Neighborhood integration grinds to halt, according to Census data
BY ART GOLAB Staff Reporter
Integration of America’s neighborhoods slowed or grounded to a halt over the past decade, according to an analysis of Census data released Tuesday, and Chicago’s neighborhoods mirrored the nation.
Here, 81 percent of blacks would have to move in order to be distributed as evenly across the city as whites, down slightly from 83 percent in 2000, according to a Sun-Times analysis of data from the Census Bureau’s 5-year American Community Survey.
For Hispanics, that figure is 49 percent for 2009 compared to 47 percent in 2000.
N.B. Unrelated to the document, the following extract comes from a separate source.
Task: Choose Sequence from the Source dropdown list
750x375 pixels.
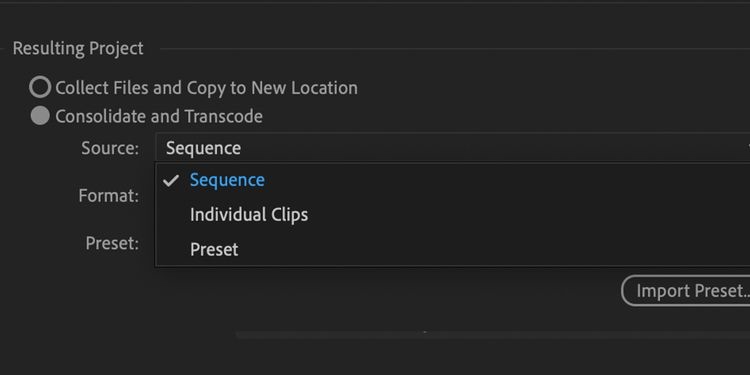Action: pyautogui.click(x=227, y=180)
The American Community Survey samples about 1 in 65 households and offers the first look since 2000 at smaller neighborhood-level areas. However, it is not as accurate as the actual census count data, which will be released next year.
Nationwide, a similar index calculated by professors from Brown University and Florida State University showed an average of 65 percent for black-white segregation and 52 percent for Hispanics.
That makes Chicago worse in terms of black-white segregation than the national average but for Hispanics, we are slightly better than the national average.
Overall, the numbers show integration is slowing, according to an analysis coauthored by Brown University sociology professor John Logan.
“This is a surprising result,” he said. “At worst, it was expected that there would be continued slow progress.”
The national data shows that Asians also tend to live in segregated neighborhoods.
“Immigrants naturally tend to cluster in ethnic communities,” Logan said. “The growth of the county’s Hispanic and Asian populations therefore naturally results in more concentrated ethnic enclaves.”
The data also shows that cities may not be losing population as quickly as they were in the middle of the decade — possibly because of the recession, according to University of New Hampshire demographer Kenneth Johnson.
“All those extra people not leaving is going to help Chicago and I suspect Cook County when it comes to keeping seats in the state legislature,” Johnson said, referring to the legislative district reapportionment mandated every 10 years.